Sfratto per morosità. La trasformazione del rito da sommario a cognizione piena, seguito della opposizione della parte intimata, ha effetti prosecutori del procedimento introdotto o dà luogo ad un procedimento nuovo? Mutatio ed emendatio libelli (Cass.21.03.2017 n. 7430) A cura dell’avv.

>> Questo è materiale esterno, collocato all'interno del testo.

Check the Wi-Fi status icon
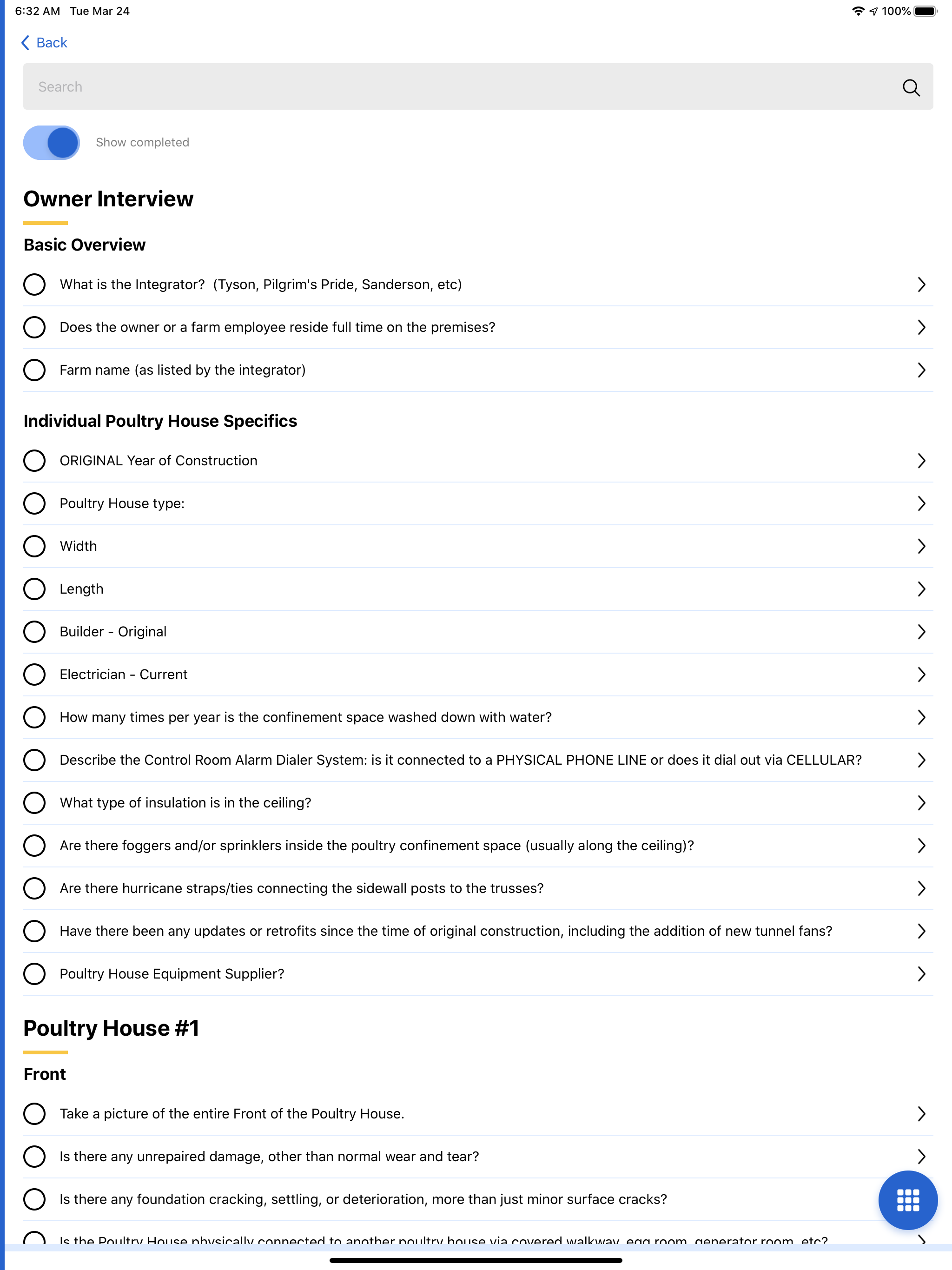 (x=858, y=11)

Edoardo Nesci – Foro di Civitavecchia

 

“NEL PROCEDIMENTO PER CONVALIDA DI SFRATTO, L’OPPOSIZIONE DELL’INTIMATO AI SENSI DELL’ART. 665 C.P.C. DETERMINA LA CONCLUSIONE DEL PROCEDIMENTO A CARATTERE SOMMARIO E L’INSTAURAZIONE DI UN NUOVO E AUTONOMO PROCEDIMENTO A COGNIZIONE PIENA, ALLA CUI BASE VI E’ L’ORDINARIA DOMANDA DI ACCERTAMENTO E DI CONDANNA,  ED E’ CONSENTITO AL LOCATORE DOMANDARE CON LA MEMORIA DI CUI ALL’ART. 426 C.P.C. LA CONDANNA AL PAGAMENTO DEI CANONI PREGRESSI IL CUI MANCATO PAGAMENTO NON E’ STATO DEDOTTO NELL’INTIMAZIONE DI SFRATTO PER MOROSITA’ “

 

Questo è il principio affermato dalla Cassazione nell’Ordinanza della III Sezione Civile del 231/03/2017, n° 7430, che trae origine dalla controversia insorta tra locatore e conduttore ove con la memoria integrativa, ex art. 426 c.p.c., il locatore aveva domandato il pagamento di canoni pregressi non dedotti nell’intimazione di sfratto.

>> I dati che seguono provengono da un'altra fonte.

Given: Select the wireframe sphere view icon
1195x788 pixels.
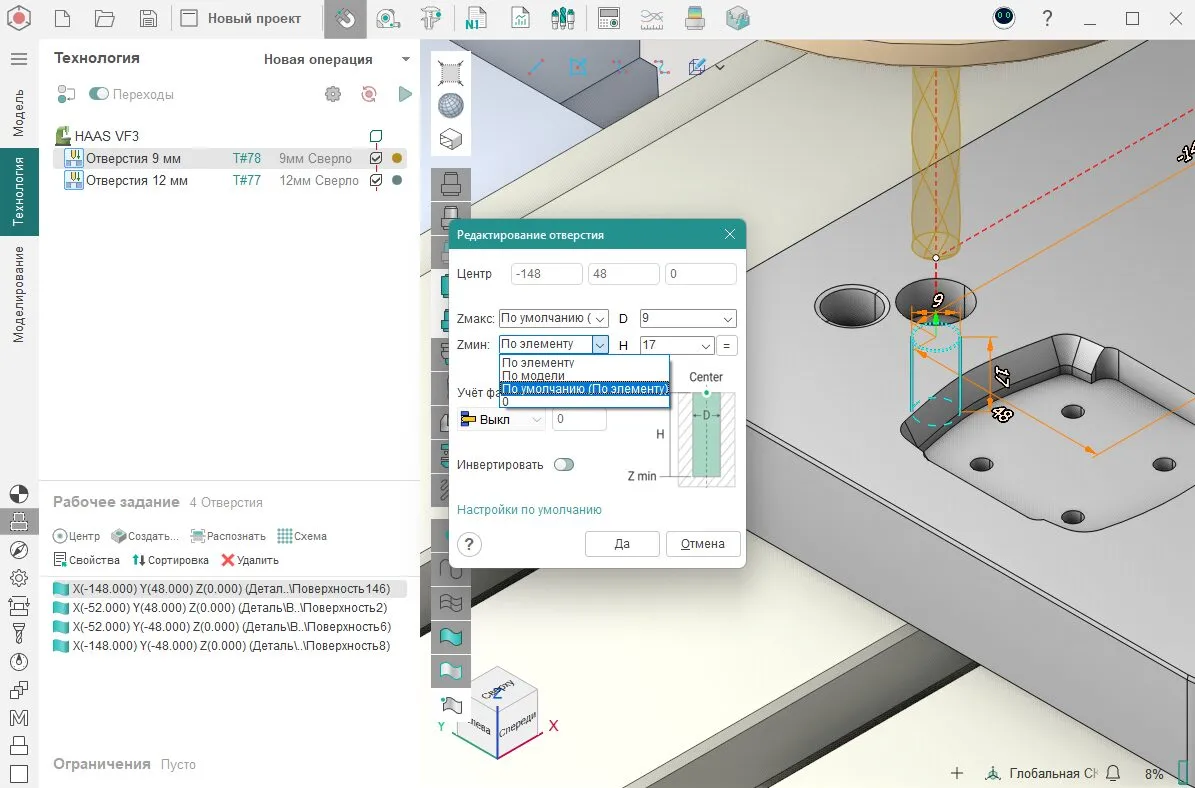Looking at the screenshot, I should [451, 105].
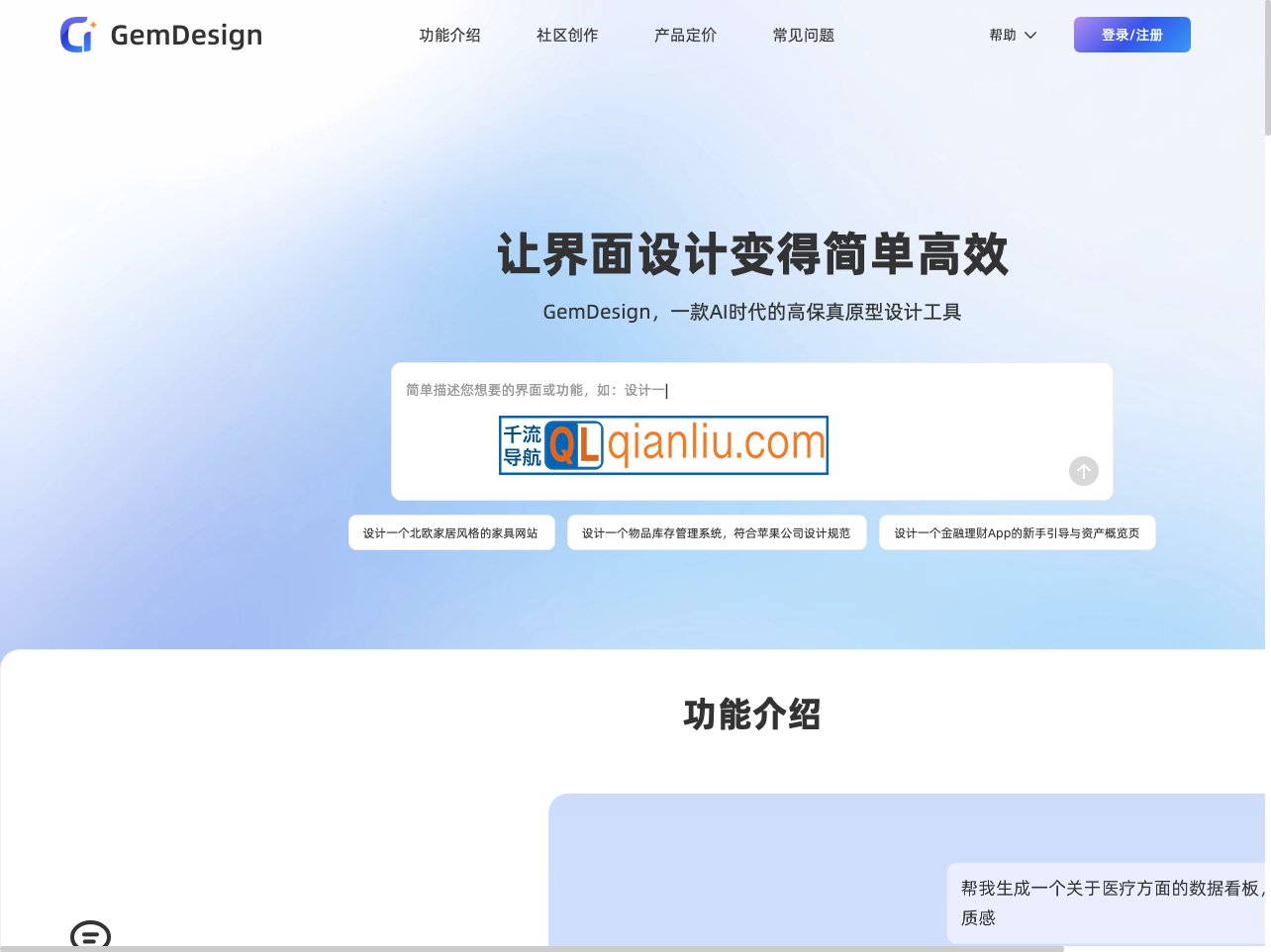Expand the chevron next to 帮助
This screenshot has height=952, width=1271.
tap(1029, 36)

La domanda inizialmente accolta in primo grado è stata successivamente respinta in appello, ma la Cassazione, con la sentenza in commento, accogliendo il  gravame, cassava la sentenza impugnata in relazione al motivo accolto, rinviando la causa ad altra sezione della Corte d’Appello di Torino e enunciando i principi suddetti.

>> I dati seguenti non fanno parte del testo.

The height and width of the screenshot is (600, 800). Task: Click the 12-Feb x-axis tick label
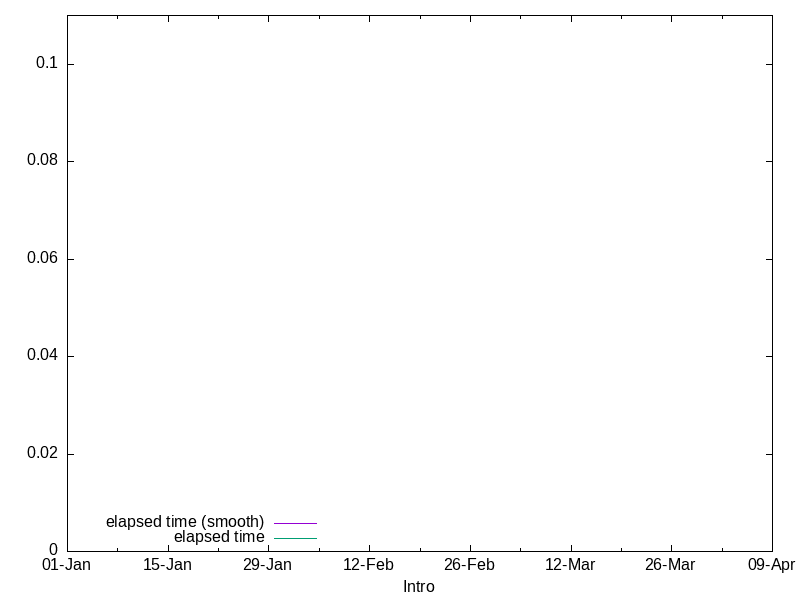pyautogui.click(x=368, y=565)
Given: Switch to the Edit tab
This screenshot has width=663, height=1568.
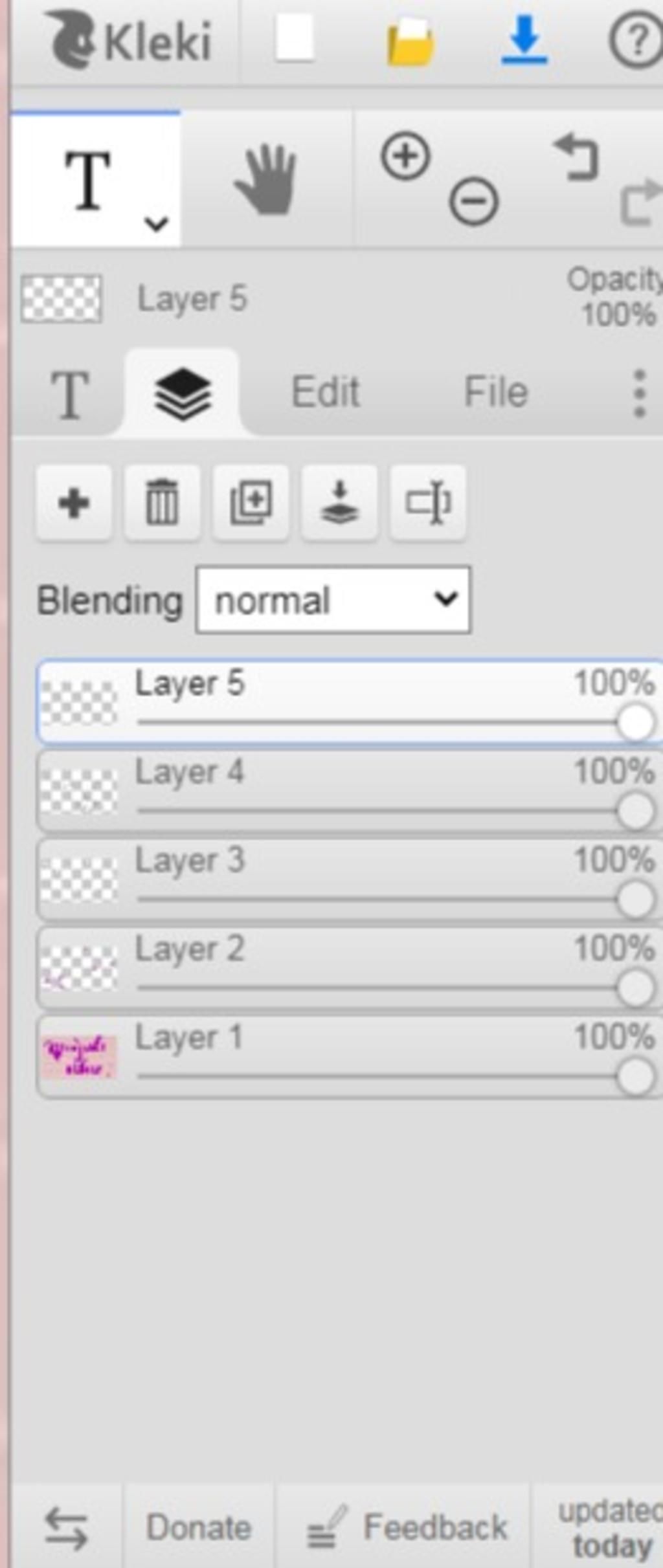Looking at the screenshot, I should pos(325,392).
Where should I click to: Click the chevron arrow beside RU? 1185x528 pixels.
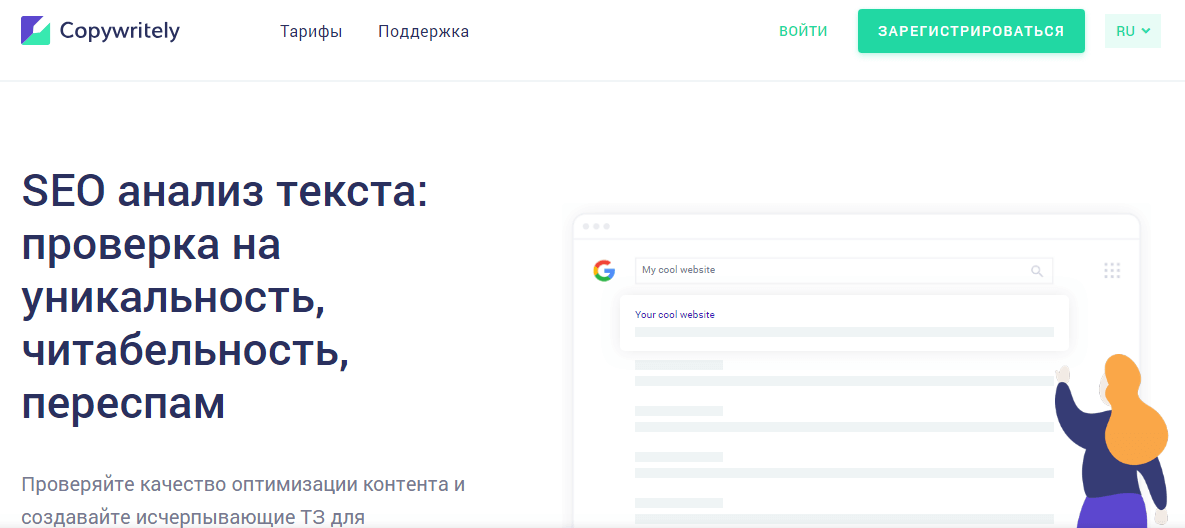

Punto nodale della vicenda sono i limiti posti all’integrazione degli atti introduttivi mediante la memoria prevista dall’art. 426 c.p.c., a seguito dell’opposizione dell’intimato ai sensi dell’art. 665 c.p.c.. che, secondo l’evoluzione della giurisprudenza della Corte, determina la conclusione del procedimento a carattere sommario e l’instaurazione di un nuovo e autonomo procedimento a cognizione piena, alla cui base vi è l’ordinaria domanda di accertamento e condanna, e nel quale le parti possono esercitare tutte le facoltà connesse alle rispettive posizioni, ivi compresa per il locatore la possibilità di proporre una domanda nuova.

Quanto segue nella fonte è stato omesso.